Volume 8 Supplement 2

Frontiers of Retrovirology 2011

Open Access

Characterization, mapping and distribution of the two XMRV parental proviruses

  • Oya Cingöz1,
  • Tobias Paprotka2,
  • Krista A Delviks-Frankenberry2,
  • Wei-Shau Hu3,
  • Vinay K Pathak2 and
  • John M Coffin1
Retrovirology20118(Suppl 2):P10


Published: 3 October 2011


Xenotropic murine leukemia virus-related virus (XMRV) was previously reported to be associated with human prostate cancer and chronic fatigue syndrome. Recent work from our groups showed that XMRV was created through recombination between two endogenous murine retroviruses, PreXMRV-1 and PreXMRV-2, and that the recombination event that gave rise to XMRV occurred during the passaging of a prostate tumor xenograft in nude mice to generate the 22Rv1 cell line.

Materials and methods

Multiple approaches that led to the identification of PreXMRV-2, as well as the distribution of both parental proviruses among different mouse species are described. The chromosomal loci of both PreXMRV-1 and PreXMRV-2 were mapped to the mouse genome, and the integration site information was used to analyze the distribution of both proviruses in 48 laboratory mouse strains and 46 wild-derived strains. Mouse strains found to carry both proviruses were analyzed for their Xpr1 receptor allele status by PCR.

Results and conclusions

The strain distributions of PreXMRV-1 and PreXMRV-2 are quite different, the former being found predominantly in Asian mice and the latter in European mice, making it unlikely that the two XMRV ancestors could have recombined independently in the wild to generate an infectious virus.

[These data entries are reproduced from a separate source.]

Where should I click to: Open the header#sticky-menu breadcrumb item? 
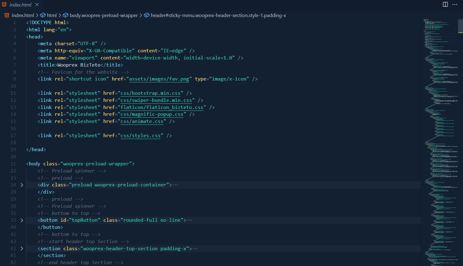coord(218,15)
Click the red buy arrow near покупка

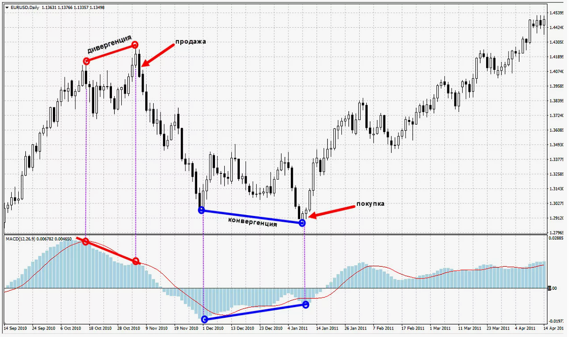click(327, 212)
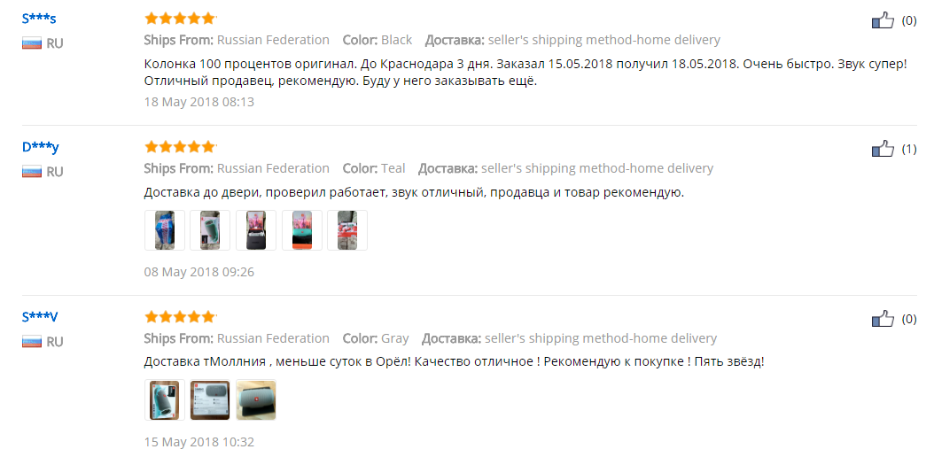Click five-star rating on S***V review

(x=180, y=316)
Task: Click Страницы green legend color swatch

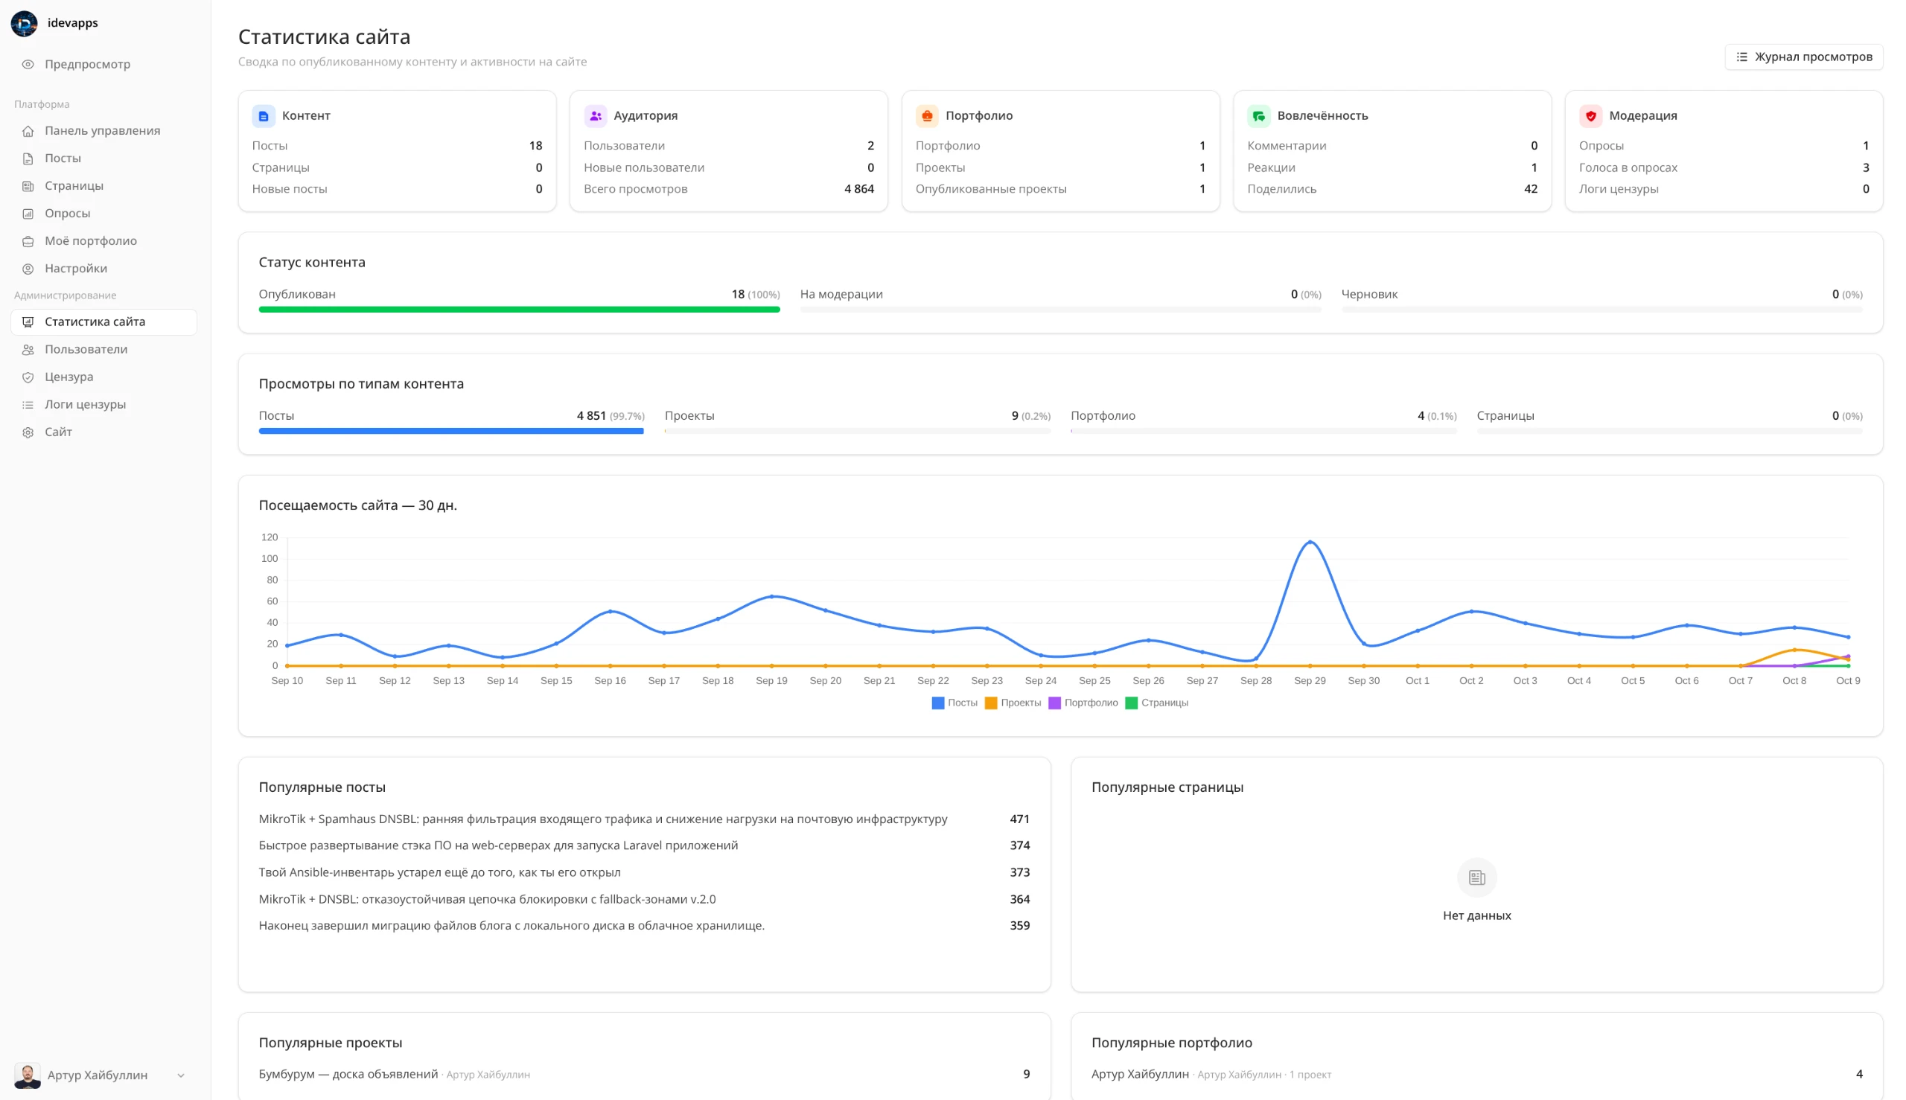Action: 1131,703
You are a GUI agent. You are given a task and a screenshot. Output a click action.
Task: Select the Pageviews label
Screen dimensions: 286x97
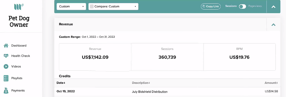click(255, 6)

XMRV was not present in any of the 94 mouse strains tested, and among the wild-derived mouse strains analyzed, not a single mouse carried both parental proviruses. Interestingly, PreXMRV-1 and PreXMRV-2 were found together in three laboratory strains, Hsd nude, NU/ NU and C57BR/cd, consistent with previous data that the recombination event that led to the generation of XMRV could only have occurred in the laboratory. The three laboratory strains, as well as the mouse cells associated with the xenografts, carried the Xpr1n receptor variant non-permissive to XMRV and X-MLV infection, suggesting that the presence of the xenografted human prostate tumor cells was required for the resulting XMRV recombinant to infect and propagate.

Authors’ Affiliations

Department of Molecular Biology and Microbiology, Genetics Program, Tufts University
Viral Mutation Section, HIV Drug Resistance Program, National Cancer Institute
Viral Recombination Section, HIV Drug Resistance Program, National Cancer Institute


© Cingöz et al; licensee BioMed Central Ltd. 2011

This article is published under license to BioMed Central Ltd. This is an open access article distributed under the terms of the Creative Commons Attribution License (http://creativecommons.org/licenses/by/2.0), which permits unrestricted use, distribution, and reproduction in any medium, provided the original work is properly cited.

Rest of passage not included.